Namun, warga keturunan Betawi pasti mengenalnya. Sebab, jenis makanan ini memang sejak zaman nenek moyangnya sudah ada. Namanya memang terbilang unik, apalagi saat ini tak ada lagi warung yang menjualnya. Kalaupun ada, dipastikan rasanya tak seasli rasa bubur yang dijual secara keliling pada tahun 1980-an itu.
Bubur khas Betawi ini terbilang unik karena berbeda dengan bubur pada umumnya. Jika bubur lain nikmat dimakan saat hangat, bubur ase sebaliknya, lebih segar disantap kala dingin.
"Dijamin bubur ase yang ada enggak sama rasanya seperti yang asli," kata Suchrawardhi (28), pembuat bubur ase, saat ditemui di arena Jakarta Fair, Selasa (22/6/2010).
Ardhi, sapaan akrab Suchrawardhi, mengatakan, bubur ase merupakan bubur asli Betawi yang merupakan resep turun-temurun yang diberikan para orangtua masyarakat Betawi. Namun, sayang, menurut pria yang mengaku asli Kemayoran ini, saat ini tak ada lagi orang Betawi asli yang berusaha melestarikan makanan khas ini.

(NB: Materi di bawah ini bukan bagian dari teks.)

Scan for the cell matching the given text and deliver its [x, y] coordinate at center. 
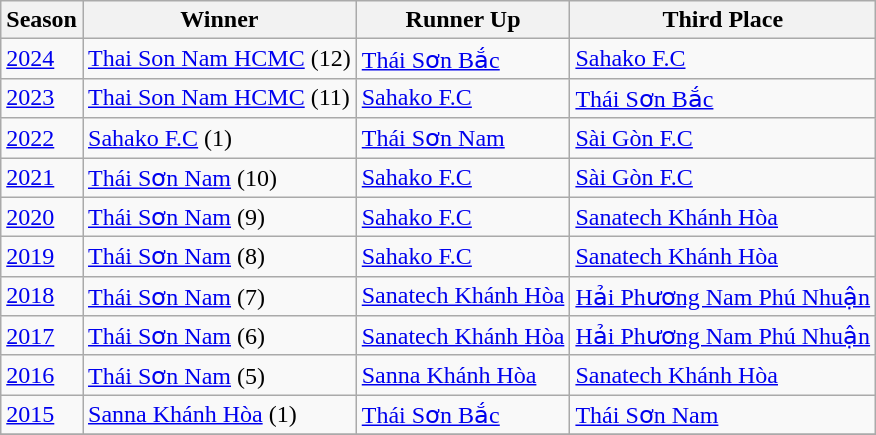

Dikatakan Ardhi, bubur ase berbeda dengan bubur lain yang nikmat disantap selagi kondisinya hangat. Bubur ase lebih nikmat dan segar jika dimakan saat dingin.
"Rasanya akan terasa segar jika dihidangkan dalam keadaan dingin. Bukan diberi es batu, tapi memang sengaja didinginkan," jelas Ardhi.
Bubur ase disebut sebagai bubur asli Betawi lantaran campuran hidangannya menggunakan bahan makanan asli Betawi. Seperti asinan betawi yang dicampur dengan kerupuk betawi atau kerupuk merah.
Selain itu dicampur dengan daging kikil dan sayur-mayur seperti kecambah. Untuk rasa, bubur ase memang memiliki rasa yang asin bercampur asam segar. Rasa asin berasal dari rasa bubur yang dibuat dari campuran garam dan santan kelapa, sementara rasa asam yang segar timbul karena rasa asinan dan kuah semur.
Bubur ase masih sempat beredar pada tahun 1980-an, namun bukan menjadi menu andalan yang dijual di warung-warung makan, melainkan menjadi menu makanan keliling yang dijual oleh orang-orang tua. Dulu bubur ase menjadi menu santap saat sarapan atau menu pengiring di acara adat Betawi.
Menurut Ardhi, ada beberapa versi mengapa bubur ini disebut bubur ase. Salah satunya percampuran asinan ke dalam menu bubur yang menjadi nama ase (asinan).
Ada pula yang menyebut bubur ase adalah bubur yang dicampur dengan kuah semur, orang Betawi menyebut kuah semur dengan sebutan kuah ase.
"Dari beberapa versi ini, nama bubur ini menjadi ase," kata pria yang mengaku hanya menjual buburnya pada event atau pameran tertentu.